- What you are asked to do
Turn the records, from the start through the line that contains "(524, 920).", into a JSON list of strings with one string per line. Leave out blank lines.

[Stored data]
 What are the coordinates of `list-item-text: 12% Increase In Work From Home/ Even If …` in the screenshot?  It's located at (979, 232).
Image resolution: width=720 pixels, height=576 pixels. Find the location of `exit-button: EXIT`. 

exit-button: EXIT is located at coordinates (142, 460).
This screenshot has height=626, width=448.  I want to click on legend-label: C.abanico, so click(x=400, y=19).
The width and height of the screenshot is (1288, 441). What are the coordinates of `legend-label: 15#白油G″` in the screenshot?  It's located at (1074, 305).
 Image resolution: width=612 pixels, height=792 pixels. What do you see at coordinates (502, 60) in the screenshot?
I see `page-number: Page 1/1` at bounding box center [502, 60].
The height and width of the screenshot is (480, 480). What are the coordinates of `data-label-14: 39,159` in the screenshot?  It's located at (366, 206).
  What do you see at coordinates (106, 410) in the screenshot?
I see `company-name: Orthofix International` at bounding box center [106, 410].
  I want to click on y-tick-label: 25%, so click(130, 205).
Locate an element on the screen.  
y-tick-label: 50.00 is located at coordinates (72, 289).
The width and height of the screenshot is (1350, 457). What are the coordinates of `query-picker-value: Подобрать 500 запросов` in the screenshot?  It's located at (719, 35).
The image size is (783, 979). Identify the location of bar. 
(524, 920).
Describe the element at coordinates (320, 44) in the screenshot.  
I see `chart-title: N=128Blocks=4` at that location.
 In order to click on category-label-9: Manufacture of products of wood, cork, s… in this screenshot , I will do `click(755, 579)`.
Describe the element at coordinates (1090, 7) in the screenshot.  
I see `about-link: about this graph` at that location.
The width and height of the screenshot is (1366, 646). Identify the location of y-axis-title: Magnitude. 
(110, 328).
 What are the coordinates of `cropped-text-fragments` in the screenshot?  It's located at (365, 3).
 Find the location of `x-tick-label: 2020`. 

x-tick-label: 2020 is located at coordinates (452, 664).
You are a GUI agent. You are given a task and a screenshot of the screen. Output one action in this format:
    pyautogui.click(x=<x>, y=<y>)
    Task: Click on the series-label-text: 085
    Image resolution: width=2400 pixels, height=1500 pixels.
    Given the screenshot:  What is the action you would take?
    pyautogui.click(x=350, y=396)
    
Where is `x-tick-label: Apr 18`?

- Solution for this exercise
[
  " What are the coordinates of `list-item-text: 12% Increase In Work From Home/ Even If …` in the screenshot?  It's located at (979, 232).",
  "Image resolution: width=720 pixels, height=576 pixels. Find the location of `exit-button: EXIT`. ",
  "exit-button: EXIT is located at coordinates (142, 460).",
  "This screenshot has height=626, width=448.  I want to click on legend-label: C.abanico, so click(x=400, y=19).",
  "The width and height of the screenshot is (1288, 441). What are the coordinates of `legend-label: 15#白油G″` in the screenshot?  It's located at (1074, 305).",
  " Image resolution: width=612 pixels, height=792 pixels. What do you see at coordinates (502, 60) in the screenshot?",
  "I see `page-number: Page 1/1` at bounding box center [502, 60].",
  "The height and width of the screenshot is (480, 480). What are the coordinates of `data-label-14: 39,159` in the screenshot?  It's located at (366, 206).",
  "  What do you see at coordinates (106, 410) in the screenshot?",
  "I see `company-name: Orthofix International` at bounding box center [106, 410].",
  "  I want to click on y-tick-label: 25%, so click(130, 205).",
  "Locate an element on the screen.  ",
  "y-tick-label: 50.00 is located at coordinates (72, 289).",
  "The width and height of the screenshot is (1350, 457). What are the coordinates of `query-picker-value: Подобрать 500 запросов` in the screenshot?  It's located at (719, 35).",
  "The image size is (783, 979). Identify the location of bar. ",
  "(524, 920)."
]